Can you change your partner's therapy?

you are not your partner’s therapist. you cannot change your partner, and neither should you change yourself to fit in with their demands beyond reasonable compromises. ‘giving back’ the silent treatment will result in a competition detrimental to the survival of your relationship.

Is silent treatment a sign of a toxic relationship?

At worst, it can be a sign of a toxic relationship. At best, it’s an unhealthy attempt to make upset and displeasure clear and to provoke guilt and atonement. The above steps will help you to handle the silent treatment with dignity.

Why is silent treatment bad?

The silent treatment is one of the most damaging relationship problems. It gives no resolve to the situation if there is an issue that needs to be addressed, and it makes the other person feel as though that whatever the issue is, is more important than discussing it to even get to a resolve. It causes damage to the relationship because it makes ...

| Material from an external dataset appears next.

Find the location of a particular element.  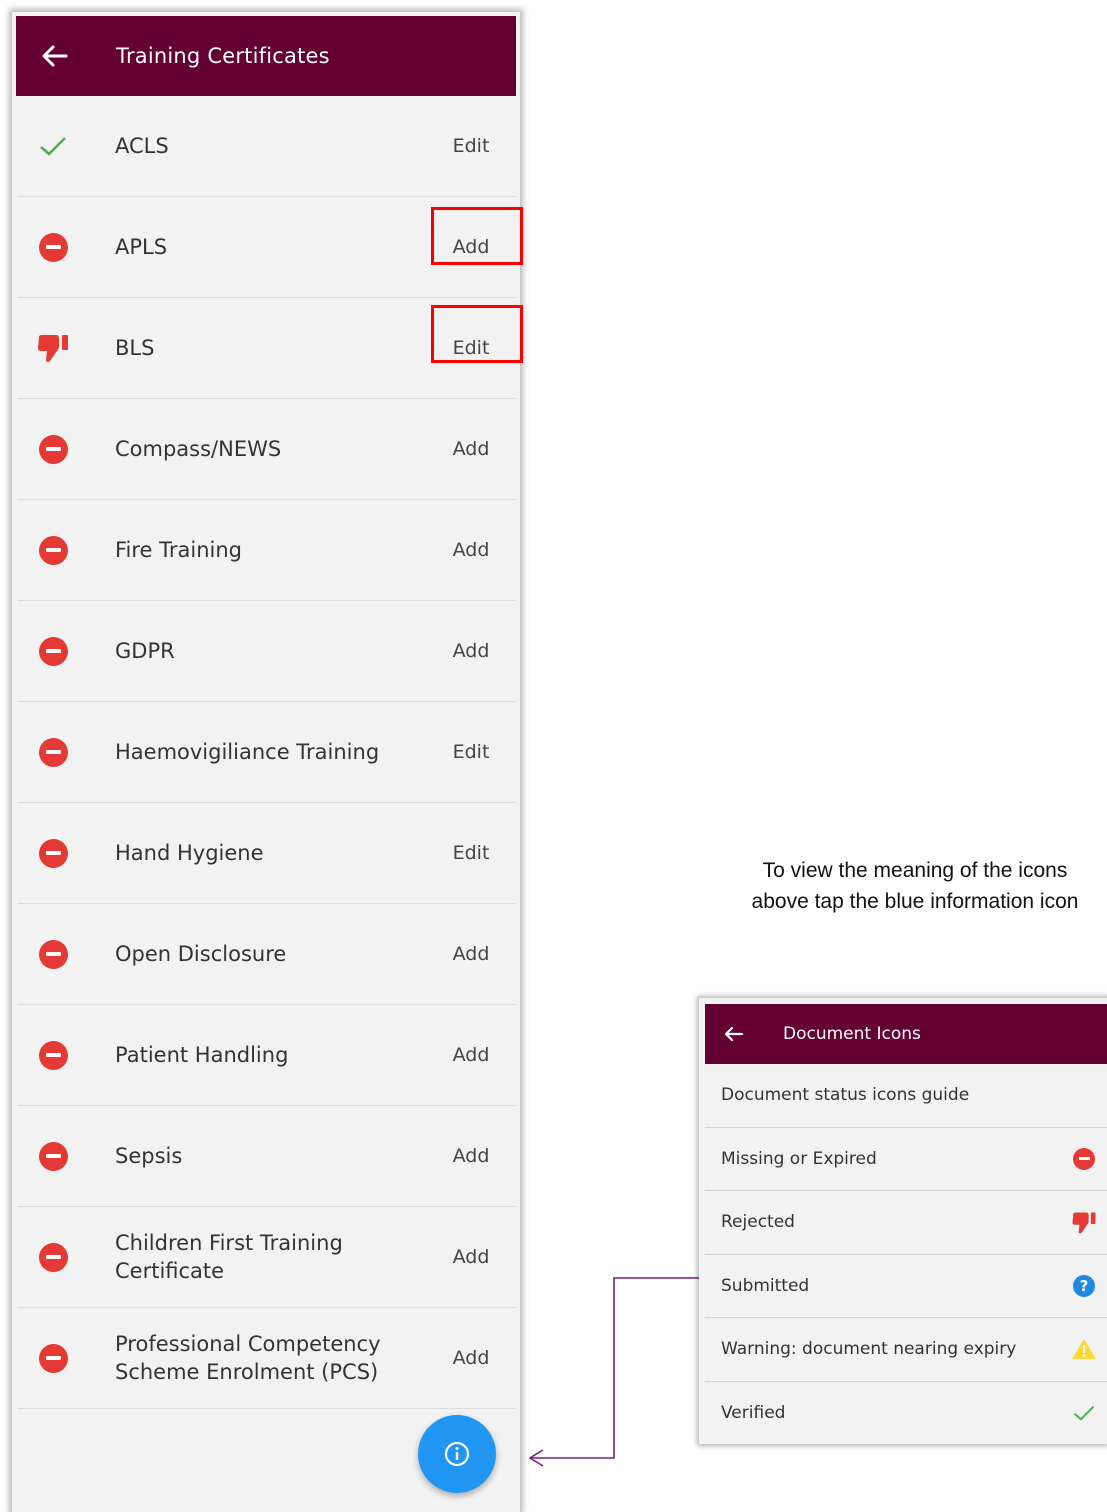

legend-label: Submitted is located at coordinates (766, 1286).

What does it mean when someone gives you a stonewall?

When a person gives you the silent treatment or “stonewall” on you, most of the time they are trying to let you know that something is wrong without telling you why. If you ask if anything is wrong, you are met with silence. There is no explanation, no response of any kind, only stony silence.

How to not be entangled in a power struggle?

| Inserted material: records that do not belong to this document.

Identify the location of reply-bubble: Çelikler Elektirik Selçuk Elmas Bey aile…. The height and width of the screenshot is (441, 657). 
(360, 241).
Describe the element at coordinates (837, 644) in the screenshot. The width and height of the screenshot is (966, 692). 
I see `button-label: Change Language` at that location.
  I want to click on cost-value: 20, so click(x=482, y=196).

So you must manage your own emotions. You have NO control over how people deal with you but you are in full control over your reaction to them. Make a couple of self-talk statements: “Here he is with that; I will not participate in this with him.”.

What is a good morning jellygator?

Good Morning jellygator so nice meeting you, just enjoyed your fascinating, detailed hub, you covered so many interesting situations about the heartaches of relationships. As well as ideas and possible solutions, relationships are something not always easy. An excellent hub for all those couples searching for answers. Happy to be following you. Linda

What does it mean when a man says he's busy but he acts disinterested?

In other words, "He says he's busy, but he acts disinterested" means he's probably disinterested. This is especially true if you called his attention to it and he hasn't tried to improve things and hasn't taken your complaint seriously.

What does it mean when your partner is silent?

In some cases, the silent partner is attempting to escape another toxic dynamic. If you are trying to force them to change or do things your way, you're giving them a reason to withdraw. If you criticize them as a person or assigning blame instead of focusing on finding solutions, you're contributing to the dynamic. If you let yourself feel like a victim, get depressed, or pout, you must recognize that you've been engaging in control tactics, too, and pledge to stop.

What does it mean when you feel waves of anxiety?

Sometimes when we feel waves of anxiety, panic, or rage, our bodies become saturated with adrenaline. This is called "flooding," and it happens when intense feelings, thoughts, or sensations are just too much to integrate in the moment.

How to deal with a silent spouse?

Give Your Partner Space to Think. Avoid trying to figure out what your silent partner or spouse is thinking. You're not a mind-reader. The silent treatment is a passive-aggressive form of communication. If you do their thinking for them, they won't learn how to be direct when sharing their thoughts and feelings.

What is silent treatment?

The silent treatment is when one person in a relationship ignores the other person, refusing to acknowledge them verbally or through any other method. This usually happens after an argument, but it can also happen when the silent partner is angry and the other person doesn't know why. Being on the receiving end is painful and frustrating.

Why do introverts need more time?

Introverts need more time to process their emotions, especially when things get intense or they feel that they've been attacked or insulted in some way. If this is the case for you, tell your partner that you'll give them a certain amount of time to themselves and that you'll be back after the time is up to talk.